As your eyes glaze over and you start to drift away, he’ll recommend you go and see it again so you can really take it all in. By then, you’d do literally anything to watch a double episode of Strictly.
The solution Turn your cultural outings into currency – for every Czech art house film about incest you have to endure, he must watch an entire series of Come Dine With Me. Either you’ll end up married or he’ll sod off and find someone else to bore. --------
The Shadow When 
Dusty Springfield first sang I Only Want To Be With You, she probably didn’t realise that some guys were going to adopt it as their mantra.
The Shadow is the boyfriend who, like a severe bout of tonsillitis and Jessie J, simply won’t go away. They say absence makes the heart grow fonder, but this guy never gives you the opportunity. Someone telling you they want to spend all their time with you is kind of sweet, but after a while you realise personal space is just as important when you’re madly in love.

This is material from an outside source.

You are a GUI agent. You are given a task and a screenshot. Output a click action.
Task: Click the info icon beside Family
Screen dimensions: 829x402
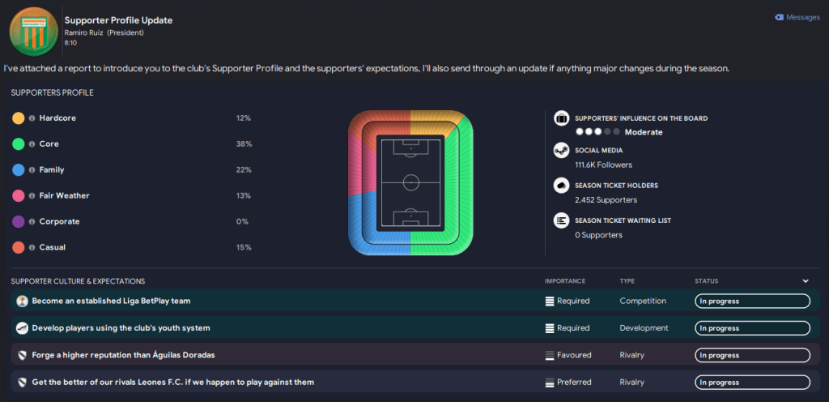tap(32, 170)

After the tenth time you have to pause a conversation with a pal to explain to your lover the meaning of the convoluted injoke you’ve just quipped, you start to wonder why this man of yours can’t go get some mates of his own.
Sure, he’s always there when you need him, but sadly he’s also a permanent fixture when you don’t. His own friends have long since given up hope of seeing him again while he’s attached. “That’s just what Matt’s like when he gets a boyfriend,” they say as they sip their cappuccinos in the blissful silence his absence creates. And, yes, they’re always called Matt.
He doesn’t just want you to be known as a couple, he wants to become as one – a hive mind. Eventually, you’ll become so sick and tired of seeing him, your throat will tighten when he kisses you, and you invent a chronic case of diarrhoea just to get some alone time in the loo.
The solution If you already date this guy, it might be time to invent a reason to be away a lot – maybe with your job or to see family. Take a little longer to answer texts and don’t always be available when he wants to see you. It might take a bit of tough love, but you’re going to have to teach him that you’re very much your own person.